7.[Editorial]CRISPR/Cas9とhPSC由来オルガノイドの組み合わせは、腎疾患関連遺伝子解析にとって強力なツールである
8.CRISPR-Cas9による代謝工学 - エタノール生産性遺伝子組み換え大腸菌KO11株のエタノール産生亢進
  • [出典] "Metabolic Engineering of Escherichia coli KO11 with the NADH Regeneration System for Enhancing Ethanol Production" Kashiwagi FM, Ojima Y, Taya M. J Chem Eng Jpn.2018;518(3):264-268
  • 乳酸生成経路とアセテート生成経路をコードする遺伝子のCRISPR-Cas9ノックアウトを介してピルビン酸由来副産物の生成を回避することで、エタノール産生を亢進。
9.CRISPR/Cpf1によるイネのゲノム編集を拡張
  • [出典] "Expanding the scope of CRISPR/Cpf1-mediated genome editing in rice" Li S, ~ Zhao Y, Xia L (CAS Inst. of Crop Science).

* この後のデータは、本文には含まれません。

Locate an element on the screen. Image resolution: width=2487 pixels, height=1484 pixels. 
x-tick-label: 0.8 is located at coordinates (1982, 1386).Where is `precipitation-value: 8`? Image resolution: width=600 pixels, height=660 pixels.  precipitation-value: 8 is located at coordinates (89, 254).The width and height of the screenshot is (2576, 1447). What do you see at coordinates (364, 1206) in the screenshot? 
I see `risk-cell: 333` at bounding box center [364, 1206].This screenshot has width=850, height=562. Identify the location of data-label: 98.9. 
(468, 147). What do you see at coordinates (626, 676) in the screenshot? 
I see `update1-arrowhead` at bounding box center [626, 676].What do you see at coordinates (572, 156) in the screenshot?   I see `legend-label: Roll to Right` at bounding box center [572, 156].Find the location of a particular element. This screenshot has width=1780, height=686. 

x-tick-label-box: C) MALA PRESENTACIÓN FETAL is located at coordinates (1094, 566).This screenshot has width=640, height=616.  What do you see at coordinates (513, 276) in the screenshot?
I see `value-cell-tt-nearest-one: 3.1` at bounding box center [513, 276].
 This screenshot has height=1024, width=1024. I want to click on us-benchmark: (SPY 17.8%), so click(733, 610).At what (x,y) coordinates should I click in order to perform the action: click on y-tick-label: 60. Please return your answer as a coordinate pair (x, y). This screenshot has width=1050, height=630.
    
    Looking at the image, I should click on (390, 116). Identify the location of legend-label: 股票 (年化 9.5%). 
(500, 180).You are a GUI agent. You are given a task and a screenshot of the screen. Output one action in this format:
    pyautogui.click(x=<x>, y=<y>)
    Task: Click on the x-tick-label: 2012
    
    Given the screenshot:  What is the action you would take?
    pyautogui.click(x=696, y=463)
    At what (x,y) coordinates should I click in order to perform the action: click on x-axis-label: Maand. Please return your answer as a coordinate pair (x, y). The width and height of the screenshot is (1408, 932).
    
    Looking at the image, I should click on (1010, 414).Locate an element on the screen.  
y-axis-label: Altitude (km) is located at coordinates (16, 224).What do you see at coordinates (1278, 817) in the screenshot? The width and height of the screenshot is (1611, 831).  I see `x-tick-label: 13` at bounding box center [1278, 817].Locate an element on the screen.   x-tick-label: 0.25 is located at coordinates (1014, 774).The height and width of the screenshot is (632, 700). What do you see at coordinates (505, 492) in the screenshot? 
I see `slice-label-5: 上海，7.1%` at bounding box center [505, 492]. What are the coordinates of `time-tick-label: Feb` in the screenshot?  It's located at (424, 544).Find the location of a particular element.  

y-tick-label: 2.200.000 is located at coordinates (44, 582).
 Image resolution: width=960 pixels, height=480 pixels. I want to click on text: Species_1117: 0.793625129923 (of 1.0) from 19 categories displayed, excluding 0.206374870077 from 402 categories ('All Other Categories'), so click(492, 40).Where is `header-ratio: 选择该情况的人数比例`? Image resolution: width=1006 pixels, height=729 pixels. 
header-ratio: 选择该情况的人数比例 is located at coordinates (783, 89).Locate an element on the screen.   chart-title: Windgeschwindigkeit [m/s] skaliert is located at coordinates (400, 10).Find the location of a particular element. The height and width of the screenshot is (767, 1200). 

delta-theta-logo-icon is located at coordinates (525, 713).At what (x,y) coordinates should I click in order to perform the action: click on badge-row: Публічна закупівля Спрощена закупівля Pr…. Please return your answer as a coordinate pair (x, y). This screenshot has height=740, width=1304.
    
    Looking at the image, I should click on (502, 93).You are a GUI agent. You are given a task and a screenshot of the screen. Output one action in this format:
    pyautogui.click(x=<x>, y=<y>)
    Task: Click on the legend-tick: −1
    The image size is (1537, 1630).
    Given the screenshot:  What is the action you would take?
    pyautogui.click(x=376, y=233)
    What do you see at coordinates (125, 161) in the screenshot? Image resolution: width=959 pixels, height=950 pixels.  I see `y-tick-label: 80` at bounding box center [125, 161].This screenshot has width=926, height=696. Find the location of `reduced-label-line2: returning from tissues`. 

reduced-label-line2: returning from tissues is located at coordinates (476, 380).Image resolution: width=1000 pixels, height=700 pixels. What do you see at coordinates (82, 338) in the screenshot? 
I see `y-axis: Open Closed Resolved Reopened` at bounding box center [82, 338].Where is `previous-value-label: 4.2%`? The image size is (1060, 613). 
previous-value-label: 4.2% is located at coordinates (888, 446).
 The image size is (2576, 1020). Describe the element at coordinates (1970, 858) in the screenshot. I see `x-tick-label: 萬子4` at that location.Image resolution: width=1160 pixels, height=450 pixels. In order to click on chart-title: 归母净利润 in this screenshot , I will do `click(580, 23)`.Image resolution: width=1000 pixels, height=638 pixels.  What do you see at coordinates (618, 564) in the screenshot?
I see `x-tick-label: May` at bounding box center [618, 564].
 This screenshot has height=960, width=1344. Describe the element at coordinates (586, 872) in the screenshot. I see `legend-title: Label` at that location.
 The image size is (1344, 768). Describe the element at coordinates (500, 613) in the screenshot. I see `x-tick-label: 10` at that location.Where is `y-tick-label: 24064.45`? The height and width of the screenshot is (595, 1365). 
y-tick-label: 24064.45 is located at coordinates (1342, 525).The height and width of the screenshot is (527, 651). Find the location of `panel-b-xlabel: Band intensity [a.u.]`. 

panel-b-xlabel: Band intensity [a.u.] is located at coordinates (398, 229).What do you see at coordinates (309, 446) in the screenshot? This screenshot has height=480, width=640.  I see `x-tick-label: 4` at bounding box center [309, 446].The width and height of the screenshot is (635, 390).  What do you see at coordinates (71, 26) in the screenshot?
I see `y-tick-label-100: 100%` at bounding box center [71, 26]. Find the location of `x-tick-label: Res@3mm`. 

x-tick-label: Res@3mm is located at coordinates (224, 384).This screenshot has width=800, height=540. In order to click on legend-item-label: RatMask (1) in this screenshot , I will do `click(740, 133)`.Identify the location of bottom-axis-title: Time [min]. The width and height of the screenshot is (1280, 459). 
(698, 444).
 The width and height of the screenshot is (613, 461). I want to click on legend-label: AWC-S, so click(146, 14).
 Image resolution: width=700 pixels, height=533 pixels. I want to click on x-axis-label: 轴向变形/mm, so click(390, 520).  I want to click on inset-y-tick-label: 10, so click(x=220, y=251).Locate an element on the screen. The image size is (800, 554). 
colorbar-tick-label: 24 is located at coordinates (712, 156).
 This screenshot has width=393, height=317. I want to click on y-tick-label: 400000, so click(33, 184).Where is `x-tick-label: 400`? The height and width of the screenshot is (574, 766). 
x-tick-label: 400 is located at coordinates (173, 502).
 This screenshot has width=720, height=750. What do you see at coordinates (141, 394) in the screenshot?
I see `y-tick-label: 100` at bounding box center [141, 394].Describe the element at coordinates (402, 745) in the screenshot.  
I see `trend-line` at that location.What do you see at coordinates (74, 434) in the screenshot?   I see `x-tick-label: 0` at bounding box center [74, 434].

Mol Plant. 2018 Mar 19.
  • Lachnospiraceae bacterium ND 2006由来Cpf1 (LbCpf1)の G532R/K595R変異体 (LbCpf1(RR))によりTYCV PAMsを介したゲノム編集を実現。
10. [Letter to the Editor]Cpf1によるイネゲノム編集におけるPAM拡張
  • [出典] "Plant genome editing using FnCpf1 and LbCpf1 nucleases at redefined and altered PAM sites" Zhong Z, ~ Zhang Y (電子科技大学), Qi Y (U. Maryland). Mol Plant. 2018 Mar 19.
  • FnCpf1は、カノニカルなTTTVに加えてVTTVもPAMとして認識することを同定;LbCpf1を改変したLbCpf1-RRはCCCCとTYCVを、LbCpf1-RVRはTATGを、PAMとして認識することを同定。